The Tracking & Analysis of Cell Movement with Cell-Derived Active Contours & Generative Graphical Models

Abstract

There has been a continuous effort (Li et al., 2009; Al-Kofahi and Lassoued, 2010; Al-Kofahi et al., 2011; Ambühl et al., 2012; Meijering, 2012; Maška et al., 2014) to provide tools for large-scale automated analysis of live cell morphology in vitro, as this very important for studying biological development and disease. In this thesis, we outline a set of theoretical and practical tools that we have developed for this purpose. In chapters 1-5 we present a new cell-derived active contour (CDAC) method for cell tracking that achieves higher tracking accuracy using knowledge about cell movements. This knowledge consists of the way cells move by adhering to the substrate and propelling their cell membranes in the direction normal to the edge. This allows use of fast optimal search methods. Our method is designed for phase contrast microscopy, which allows access to a wider variety of experimental data. It can operate under conditions of low illumination.
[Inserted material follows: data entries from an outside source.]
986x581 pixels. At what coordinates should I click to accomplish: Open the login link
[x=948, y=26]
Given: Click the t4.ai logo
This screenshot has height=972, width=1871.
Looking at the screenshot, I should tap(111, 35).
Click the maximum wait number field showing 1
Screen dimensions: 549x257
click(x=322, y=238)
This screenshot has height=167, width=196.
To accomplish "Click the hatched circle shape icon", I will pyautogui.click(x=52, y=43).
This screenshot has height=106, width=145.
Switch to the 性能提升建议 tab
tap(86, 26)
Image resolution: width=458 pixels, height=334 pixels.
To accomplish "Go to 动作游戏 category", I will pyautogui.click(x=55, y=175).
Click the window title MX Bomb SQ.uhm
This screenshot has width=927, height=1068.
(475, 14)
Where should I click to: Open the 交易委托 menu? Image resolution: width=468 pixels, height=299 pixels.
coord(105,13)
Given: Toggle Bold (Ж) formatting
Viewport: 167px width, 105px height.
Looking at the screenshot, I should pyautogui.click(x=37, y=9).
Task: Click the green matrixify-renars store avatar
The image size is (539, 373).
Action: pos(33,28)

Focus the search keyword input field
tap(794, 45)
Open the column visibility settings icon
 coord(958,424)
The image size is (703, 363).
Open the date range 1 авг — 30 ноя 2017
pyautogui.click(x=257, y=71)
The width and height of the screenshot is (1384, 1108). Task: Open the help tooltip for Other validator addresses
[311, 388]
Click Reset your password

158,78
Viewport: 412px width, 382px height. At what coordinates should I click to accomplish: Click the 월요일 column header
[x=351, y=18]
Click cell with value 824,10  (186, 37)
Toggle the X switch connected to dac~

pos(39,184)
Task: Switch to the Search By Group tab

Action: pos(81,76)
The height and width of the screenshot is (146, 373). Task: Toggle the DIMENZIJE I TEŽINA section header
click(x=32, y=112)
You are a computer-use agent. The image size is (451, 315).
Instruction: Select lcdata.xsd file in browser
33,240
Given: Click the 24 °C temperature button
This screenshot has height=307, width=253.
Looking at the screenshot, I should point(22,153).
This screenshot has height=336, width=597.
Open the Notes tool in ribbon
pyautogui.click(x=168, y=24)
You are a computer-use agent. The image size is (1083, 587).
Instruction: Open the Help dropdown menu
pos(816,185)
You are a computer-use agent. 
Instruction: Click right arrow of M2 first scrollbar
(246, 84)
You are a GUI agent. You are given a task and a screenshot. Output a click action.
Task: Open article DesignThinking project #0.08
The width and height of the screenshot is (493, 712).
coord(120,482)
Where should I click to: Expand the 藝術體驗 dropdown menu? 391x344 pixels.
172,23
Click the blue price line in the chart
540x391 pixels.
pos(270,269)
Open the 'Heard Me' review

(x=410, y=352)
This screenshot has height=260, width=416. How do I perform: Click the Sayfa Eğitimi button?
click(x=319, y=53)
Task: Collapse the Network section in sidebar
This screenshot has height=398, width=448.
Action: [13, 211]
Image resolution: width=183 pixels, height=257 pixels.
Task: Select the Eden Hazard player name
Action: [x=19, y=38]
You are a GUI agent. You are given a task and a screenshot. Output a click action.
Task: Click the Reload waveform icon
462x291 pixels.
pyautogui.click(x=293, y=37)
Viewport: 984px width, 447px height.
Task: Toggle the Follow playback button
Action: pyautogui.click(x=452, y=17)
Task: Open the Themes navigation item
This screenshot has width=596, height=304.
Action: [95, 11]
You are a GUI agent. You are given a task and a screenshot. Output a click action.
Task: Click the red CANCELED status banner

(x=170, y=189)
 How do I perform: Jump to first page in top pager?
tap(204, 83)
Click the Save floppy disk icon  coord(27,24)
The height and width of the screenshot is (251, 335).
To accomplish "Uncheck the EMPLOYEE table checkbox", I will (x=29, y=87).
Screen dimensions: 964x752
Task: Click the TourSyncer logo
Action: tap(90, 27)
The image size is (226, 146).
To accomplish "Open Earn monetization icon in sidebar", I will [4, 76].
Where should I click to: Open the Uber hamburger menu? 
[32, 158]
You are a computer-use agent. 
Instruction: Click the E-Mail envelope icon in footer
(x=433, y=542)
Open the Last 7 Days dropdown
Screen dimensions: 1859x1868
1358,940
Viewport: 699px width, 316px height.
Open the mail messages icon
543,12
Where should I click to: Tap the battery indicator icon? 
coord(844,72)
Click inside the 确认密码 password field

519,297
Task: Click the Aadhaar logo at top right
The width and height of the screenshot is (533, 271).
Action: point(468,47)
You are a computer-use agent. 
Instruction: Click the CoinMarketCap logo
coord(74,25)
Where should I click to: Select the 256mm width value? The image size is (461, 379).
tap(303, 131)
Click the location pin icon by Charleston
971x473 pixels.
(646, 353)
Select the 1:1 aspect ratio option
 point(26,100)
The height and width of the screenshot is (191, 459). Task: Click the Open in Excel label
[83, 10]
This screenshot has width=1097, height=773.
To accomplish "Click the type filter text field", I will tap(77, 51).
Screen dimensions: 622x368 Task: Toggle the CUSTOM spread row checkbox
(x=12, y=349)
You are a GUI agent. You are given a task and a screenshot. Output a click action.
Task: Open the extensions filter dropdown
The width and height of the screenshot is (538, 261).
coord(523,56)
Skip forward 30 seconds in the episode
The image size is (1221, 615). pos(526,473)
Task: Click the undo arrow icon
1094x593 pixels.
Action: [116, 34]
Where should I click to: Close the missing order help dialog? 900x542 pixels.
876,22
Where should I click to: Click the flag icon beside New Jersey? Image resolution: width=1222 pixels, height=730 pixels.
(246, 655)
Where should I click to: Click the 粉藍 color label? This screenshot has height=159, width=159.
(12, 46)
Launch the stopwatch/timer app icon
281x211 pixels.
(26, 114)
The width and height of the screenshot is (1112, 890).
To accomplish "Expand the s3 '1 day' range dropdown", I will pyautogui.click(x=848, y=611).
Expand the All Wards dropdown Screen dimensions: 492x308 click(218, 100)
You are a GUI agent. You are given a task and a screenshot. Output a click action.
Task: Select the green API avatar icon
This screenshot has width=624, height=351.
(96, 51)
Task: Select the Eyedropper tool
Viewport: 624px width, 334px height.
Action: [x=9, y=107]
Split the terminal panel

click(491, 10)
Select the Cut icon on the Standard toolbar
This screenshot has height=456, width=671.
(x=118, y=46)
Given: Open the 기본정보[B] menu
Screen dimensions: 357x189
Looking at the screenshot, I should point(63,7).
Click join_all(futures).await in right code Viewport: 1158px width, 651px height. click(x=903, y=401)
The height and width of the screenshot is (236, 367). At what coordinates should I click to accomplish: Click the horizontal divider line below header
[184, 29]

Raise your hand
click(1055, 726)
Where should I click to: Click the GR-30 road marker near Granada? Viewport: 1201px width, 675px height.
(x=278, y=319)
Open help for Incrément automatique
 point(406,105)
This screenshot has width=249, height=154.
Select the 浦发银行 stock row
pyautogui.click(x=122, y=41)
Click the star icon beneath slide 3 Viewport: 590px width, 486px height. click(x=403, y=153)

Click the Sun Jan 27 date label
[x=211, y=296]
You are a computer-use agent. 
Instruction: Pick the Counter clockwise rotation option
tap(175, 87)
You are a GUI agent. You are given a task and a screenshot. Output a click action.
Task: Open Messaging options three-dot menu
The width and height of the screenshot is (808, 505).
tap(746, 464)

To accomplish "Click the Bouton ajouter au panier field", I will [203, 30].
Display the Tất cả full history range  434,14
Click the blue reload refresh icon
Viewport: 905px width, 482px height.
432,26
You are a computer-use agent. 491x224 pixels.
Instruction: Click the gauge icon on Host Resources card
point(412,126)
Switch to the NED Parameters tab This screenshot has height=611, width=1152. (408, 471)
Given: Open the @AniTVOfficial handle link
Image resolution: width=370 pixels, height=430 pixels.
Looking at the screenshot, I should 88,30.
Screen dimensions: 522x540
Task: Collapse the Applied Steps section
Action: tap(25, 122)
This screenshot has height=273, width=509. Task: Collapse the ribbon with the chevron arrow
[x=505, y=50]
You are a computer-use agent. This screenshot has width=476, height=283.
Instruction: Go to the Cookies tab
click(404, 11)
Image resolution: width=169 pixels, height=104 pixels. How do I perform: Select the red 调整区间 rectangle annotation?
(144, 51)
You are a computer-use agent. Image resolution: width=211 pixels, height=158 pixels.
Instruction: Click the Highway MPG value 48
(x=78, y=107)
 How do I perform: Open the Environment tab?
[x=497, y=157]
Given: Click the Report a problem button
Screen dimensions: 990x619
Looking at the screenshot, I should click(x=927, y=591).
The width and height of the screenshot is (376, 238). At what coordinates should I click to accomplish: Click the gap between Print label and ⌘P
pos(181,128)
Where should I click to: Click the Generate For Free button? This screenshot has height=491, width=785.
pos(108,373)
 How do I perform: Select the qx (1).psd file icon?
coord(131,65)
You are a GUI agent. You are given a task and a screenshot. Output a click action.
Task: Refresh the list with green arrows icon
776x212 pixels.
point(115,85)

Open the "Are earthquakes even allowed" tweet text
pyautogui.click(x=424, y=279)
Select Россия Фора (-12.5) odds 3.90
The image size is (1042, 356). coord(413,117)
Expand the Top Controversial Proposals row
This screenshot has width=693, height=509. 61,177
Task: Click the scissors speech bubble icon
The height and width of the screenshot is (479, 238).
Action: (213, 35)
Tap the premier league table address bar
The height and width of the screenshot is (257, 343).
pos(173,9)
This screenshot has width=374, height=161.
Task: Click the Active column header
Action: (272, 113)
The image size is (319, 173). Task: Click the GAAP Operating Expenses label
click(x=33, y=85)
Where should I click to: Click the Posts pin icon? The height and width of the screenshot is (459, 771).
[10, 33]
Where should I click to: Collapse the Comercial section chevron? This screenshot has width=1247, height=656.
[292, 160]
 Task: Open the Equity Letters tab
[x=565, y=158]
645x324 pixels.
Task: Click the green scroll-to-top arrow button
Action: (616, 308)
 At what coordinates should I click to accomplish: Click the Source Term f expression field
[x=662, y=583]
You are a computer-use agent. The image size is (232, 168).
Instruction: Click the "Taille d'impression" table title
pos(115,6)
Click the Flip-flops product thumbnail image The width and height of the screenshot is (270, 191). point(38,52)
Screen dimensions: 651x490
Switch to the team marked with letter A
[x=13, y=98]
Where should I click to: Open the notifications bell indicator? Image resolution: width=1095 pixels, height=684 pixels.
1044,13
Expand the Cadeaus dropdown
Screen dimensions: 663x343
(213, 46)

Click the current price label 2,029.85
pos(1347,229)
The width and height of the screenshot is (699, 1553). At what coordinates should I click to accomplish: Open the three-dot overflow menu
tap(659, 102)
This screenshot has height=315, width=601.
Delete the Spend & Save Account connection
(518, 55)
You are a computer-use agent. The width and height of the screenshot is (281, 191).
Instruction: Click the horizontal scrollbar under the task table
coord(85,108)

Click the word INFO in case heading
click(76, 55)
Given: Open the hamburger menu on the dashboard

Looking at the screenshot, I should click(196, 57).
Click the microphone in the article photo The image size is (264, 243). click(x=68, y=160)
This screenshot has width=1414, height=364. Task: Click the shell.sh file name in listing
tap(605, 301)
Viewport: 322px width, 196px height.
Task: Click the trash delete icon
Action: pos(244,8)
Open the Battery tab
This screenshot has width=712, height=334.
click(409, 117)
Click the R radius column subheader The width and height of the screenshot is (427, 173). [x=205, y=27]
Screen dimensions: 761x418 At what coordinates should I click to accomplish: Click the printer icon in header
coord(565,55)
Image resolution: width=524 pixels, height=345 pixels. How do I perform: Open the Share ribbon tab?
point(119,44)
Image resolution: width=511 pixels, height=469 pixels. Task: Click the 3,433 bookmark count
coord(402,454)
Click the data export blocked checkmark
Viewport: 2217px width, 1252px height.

This is important for live-cell imaging as high illumination can damage cells. Additionally, our method demonstrates a higher robustness to noise than many previous methods. We then develop a statistical framework for cell shape analysis. Due to the large dimensionality of the space of cell shapes, we first use a neural network model to extract a small set of relevant features. This allows efficient learning and this makes our method distinct from previous methods (such as kernel density estimation). We then develop a rotation-invariant framework - a property that has not been incorporated in previous cell shape model studies and is a limitation of other models - to construct a hierarchical Bayesian generative model to learn the distribution of cell shapes. We show that this new property allows, for the first time, deriving features such as elongation or cell asymmetry directly from the data without any prior assumptions. In this work we maintain a close relationship between experiment and theory. The problem of calculation of cell movement indices from experiment is studied and related to theoretical models. We also use theoretical models to validate our morphology analysis framework, showing good statistical agreement with natural cells.